Stored listing
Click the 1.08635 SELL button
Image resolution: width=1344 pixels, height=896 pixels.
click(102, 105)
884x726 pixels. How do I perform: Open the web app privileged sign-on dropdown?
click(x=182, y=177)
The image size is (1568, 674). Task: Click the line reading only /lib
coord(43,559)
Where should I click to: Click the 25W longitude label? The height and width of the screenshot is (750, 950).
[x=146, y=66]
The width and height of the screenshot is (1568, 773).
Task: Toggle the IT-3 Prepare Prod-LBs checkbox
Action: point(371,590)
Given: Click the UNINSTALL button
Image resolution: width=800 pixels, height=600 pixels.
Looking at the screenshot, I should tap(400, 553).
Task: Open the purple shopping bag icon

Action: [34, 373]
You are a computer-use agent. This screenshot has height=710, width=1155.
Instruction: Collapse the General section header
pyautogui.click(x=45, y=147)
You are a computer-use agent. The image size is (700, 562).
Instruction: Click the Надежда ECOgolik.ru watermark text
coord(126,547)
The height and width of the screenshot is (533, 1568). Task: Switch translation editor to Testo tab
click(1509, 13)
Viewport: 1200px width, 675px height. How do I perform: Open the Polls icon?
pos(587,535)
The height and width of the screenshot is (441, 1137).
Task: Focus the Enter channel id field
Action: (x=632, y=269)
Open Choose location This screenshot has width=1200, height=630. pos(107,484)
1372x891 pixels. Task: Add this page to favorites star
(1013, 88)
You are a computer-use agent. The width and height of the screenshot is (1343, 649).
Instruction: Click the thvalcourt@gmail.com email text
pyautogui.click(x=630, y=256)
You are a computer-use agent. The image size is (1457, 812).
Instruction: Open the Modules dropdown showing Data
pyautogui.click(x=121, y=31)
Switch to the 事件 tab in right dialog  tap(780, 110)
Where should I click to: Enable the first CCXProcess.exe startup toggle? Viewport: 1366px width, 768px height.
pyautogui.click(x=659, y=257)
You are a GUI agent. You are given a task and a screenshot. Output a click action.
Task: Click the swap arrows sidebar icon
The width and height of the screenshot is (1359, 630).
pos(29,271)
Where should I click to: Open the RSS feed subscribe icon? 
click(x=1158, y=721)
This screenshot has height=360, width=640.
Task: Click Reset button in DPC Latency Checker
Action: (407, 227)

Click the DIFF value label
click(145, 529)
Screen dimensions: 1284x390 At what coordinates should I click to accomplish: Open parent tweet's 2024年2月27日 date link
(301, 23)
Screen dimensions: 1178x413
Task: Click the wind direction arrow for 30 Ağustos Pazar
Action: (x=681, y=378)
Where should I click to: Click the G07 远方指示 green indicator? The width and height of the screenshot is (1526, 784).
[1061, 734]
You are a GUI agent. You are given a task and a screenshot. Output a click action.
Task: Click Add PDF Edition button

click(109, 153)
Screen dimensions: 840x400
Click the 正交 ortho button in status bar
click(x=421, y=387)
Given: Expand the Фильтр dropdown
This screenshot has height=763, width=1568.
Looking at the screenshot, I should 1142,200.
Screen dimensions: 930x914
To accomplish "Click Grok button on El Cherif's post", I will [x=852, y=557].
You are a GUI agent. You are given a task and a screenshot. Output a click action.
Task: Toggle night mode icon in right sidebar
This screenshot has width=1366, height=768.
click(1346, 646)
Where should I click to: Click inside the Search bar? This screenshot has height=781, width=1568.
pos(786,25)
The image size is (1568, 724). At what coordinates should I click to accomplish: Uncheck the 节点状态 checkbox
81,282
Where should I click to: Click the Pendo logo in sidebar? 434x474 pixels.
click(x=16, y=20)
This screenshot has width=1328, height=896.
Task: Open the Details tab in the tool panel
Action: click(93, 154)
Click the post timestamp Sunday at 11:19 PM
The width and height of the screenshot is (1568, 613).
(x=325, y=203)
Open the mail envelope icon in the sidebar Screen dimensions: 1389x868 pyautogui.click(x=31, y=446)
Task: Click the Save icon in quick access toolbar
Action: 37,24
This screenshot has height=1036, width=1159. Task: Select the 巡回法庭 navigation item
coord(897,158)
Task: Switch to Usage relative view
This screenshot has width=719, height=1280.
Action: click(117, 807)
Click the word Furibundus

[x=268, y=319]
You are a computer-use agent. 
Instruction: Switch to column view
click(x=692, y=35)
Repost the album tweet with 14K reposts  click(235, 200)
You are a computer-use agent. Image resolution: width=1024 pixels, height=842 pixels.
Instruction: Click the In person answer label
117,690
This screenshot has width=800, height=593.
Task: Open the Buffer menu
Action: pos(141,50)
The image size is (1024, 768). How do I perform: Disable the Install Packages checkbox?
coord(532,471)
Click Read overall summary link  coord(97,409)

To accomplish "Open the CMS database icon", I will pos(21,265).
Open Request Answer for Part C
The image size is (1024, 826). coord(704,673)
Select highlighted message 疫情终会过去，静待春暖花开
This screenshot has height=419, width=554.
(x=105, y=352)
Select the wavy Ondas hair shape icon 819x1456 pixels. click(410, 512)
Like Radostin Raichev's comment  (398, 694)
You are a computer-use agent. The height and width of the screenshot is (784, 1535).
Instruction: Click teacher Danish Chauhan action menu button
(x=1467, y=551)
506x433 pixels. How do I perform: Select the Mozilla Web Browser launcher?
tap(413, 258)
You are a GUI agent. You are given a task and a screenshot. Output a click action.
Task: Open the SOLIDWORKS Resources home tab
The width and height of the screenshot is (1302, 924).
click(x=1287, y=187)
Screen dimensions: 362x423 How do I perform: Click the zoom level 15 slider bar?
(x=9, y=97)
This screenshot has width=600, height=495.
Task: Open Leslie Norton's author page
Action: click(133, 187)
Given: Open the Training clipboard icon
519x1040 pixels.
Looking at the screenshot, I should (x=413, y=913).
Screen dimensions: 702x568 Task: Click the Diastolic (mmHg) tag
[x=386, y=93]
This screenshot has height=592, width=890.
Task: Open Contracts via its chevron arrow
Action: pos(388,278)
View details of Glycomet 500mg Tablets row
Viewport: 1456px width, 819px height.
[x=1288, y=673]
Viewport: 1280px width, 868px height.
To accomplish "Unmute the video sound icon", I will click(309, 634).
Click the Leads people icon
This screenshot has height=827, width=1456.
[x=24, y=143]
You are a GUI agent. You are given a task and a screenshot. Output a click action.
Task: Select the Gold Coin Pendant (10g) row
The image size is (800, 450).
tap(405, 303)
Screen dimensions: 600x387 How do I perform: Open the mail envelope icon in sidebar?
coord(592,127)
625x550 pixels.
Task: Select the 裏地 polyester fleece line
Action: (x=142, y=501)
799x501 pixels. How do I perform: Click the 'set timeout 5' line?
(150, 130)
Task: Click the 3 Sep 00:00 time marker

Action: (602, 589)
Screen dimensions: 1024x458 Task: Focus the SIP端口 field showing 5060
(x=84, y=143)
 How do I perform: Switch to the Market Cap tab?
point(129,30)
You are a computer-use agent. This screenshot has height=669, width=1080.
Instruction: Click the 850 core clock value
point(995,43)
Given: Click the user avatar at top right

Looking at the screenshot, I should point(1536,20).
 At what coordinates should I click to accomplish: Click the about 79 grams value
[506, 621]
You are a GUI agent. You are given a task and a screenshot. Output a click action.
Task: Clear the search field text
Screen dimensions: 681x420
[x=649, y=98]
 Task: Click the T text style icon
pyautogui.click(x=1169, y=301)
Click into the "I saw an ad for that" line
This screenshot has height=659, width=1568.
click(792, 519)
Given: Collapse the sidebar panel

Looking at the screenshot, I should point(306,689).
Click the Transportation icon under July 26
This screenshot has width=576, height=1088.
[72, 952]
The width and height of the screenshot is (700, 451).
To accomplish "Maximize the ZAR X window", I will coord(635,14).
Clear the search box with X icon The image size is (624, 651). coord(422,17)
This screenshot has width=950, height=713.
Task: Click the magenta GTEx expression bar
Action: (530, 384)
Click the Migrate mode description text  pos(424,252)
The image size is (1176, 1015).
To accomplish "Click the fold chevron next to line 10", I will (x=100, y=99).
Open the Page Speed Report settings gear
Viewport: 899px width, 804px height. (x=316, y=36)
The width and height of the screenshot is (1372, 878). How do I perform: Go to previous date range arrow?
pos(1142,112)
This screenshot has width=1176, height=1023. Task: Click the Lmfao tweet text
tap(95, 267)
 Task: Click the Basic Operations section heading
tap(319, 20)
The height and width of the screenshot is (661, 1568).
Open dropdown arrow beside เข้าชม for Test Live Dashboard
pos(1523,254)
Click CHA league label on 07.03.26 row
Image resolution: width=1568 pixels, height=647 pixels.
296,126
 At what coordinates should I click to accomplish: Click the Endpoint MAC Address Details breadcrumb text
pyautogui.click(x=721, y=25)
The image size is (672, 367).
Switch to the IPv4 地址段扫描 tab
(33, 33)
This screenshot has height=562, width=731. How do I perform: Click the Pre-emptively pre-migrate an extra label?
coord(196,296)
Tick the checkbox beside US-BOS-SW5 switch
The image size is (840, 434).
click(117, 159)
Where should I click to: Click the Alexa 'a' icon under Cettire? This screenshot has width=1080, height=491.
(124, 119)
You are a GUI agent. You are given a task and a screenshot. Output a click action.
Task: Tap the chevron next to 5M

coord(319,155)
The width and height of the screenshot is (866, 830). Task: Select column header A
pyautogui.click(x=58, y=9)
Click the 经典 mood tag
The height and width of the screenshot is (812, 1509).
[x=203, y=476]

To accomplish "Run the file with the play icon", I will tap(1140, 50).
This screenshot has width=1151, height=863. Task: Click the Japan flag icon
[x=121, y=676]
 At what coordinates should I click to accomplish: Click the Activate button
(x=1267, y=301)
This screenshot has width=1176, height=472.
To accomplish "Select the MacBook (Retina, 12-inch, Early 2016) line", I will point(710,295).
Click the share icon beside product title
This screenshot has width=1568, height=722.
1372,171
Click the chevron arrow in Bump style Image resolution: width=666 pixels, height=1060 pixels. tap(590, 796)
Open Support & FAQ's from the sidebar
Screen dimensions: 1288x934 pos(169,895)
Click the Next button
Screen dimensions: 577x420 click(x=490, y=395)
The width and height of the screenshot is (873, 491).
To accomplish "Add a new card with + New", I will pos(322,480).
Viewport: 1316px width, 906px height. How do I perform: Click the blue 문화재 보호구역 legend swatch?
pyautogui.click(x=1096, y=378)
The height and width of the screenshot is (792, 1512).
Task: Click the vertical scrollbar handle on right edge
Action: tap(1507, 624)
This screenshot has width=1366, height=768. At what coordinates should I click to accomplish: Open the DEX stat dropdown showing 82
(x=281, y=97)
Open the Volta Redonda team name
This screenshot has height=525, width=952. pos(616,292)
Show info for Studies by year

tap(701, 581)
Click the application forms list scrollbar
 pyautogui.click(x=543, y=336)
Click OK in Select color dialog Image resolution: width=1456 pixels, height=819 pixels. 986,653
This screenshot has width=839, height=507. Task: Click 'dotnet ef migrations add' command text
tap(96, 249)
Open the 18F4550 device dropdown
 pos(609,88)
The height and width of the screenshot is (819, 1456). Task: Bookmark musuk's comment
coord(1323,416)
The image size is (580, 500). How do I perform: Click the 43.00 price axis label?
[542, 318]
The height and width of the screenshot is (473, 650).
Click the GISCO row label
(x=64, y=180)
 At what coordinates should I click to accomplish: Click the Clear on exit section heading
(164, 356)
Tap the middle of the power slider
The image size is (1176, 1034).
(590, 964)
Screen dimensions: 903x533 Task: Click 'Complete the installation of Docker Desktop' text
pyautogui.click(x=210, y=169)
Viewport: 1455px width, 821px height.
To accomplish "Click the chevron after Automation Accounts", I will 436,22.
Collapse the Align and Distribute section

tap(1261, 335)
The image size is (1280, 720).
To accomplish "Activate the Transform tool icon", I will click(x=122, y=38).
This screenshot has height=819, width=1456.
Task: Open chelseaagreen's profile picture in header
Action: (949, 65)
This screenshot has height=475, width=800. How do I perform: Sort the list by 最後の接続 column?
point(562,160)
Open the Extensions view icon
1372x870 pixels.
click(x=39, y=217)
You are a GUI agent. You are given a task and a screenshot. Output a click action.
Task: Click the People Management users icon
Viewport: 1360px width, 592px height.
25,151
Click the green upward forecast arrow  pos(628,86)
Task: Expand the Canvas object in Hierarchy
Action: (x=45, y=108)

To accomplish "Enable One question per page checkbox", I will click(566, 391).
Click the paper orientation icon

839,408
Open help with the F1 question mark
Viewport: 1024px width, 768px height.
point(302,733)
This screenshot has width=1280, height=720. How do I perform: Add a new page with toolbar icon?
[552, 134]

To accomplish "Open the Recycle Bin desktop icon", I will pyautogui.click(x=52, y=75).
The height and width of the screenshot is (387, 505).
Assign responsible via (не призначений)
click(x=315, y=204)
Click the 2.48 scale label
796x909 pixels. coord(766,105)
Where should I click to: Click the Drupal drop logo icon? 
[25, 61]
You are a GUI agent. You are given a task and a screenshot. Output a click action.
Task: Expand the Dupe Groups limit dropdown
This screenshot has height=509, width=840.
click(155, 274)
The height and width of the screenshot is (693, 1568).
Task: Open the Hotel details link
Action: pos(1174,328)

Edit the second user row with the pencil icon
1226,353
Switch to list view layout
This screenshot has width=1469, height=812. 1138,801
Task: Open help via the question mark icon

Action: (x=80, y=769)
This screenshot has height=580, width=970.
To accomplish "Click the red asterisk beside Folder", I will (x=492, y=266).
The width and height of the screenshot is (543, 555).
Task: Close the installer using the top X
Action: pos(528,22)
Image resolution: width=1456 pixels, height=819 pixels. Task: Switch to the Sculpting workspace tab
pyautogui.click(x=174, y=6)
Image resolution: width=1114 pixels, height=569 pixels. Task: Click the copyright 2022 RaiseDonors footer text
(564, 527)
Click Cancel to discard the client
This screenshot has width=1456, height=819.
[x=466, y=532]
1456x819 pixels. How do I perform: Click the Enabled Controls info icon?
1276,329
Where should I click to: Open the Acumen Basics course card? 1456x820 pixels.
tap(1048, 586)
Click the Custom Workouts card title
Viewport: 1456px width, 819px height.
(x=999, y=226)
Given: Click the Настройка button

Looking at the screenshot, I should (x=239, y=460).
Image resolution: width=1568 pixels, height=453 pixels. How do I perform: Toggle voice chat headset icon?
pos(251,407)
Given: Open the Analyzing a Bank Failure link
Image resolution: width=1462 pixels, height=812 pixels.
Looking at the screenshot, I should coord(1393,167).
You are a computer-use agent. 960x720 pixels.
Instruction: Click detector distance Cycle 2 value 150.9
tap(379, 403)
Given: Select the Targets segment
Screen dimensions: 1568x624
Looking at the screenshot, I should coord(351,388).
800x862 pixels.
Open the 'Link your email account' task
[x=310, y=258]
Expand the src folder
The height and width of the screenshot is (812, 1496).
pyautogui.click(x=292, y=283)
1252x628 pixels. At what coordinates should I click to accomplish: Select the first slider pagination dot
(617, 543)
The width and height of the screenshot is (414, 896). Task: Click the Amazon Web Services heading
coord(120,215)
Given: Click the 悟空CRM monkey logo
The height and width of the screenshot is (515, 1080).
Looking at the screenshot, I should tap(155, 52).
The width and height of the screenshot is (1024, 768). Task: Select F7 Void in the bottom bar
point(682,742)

AIM
Reproduce the listing verbatim, from its first line through the line containing "Looking at the screenshot, I should tap(400, 553).", with both ends included. Output those lines only.

RESULT OF THIS TASK
Click the 1.08635 SELL button
Image resolution: width=1344 pixels, height=896 pixels.
click(102, 105)
884x726 pixels. How do I perform: Open the web app privileged sign-on dropdown?
click(x=182, y=177)
The image size is (1568, 674). Task: Click the line reading only /lib
coord(43,559)
Where should I click to: Click the 25W longitude label? The height and width of the screenshot is (750, 950).
[x=146, y=66]
The width and height of the screenshot is (1568, 773).
Task: Toggle the IT-3 Prepare Prod-LBs checkbox
Action: point(371,590)
Given: Click the UNINSTALL button
Image resolution: width=800 pixels, height=600 pixels.
Looking at the screenshot, I should tap(400, 553).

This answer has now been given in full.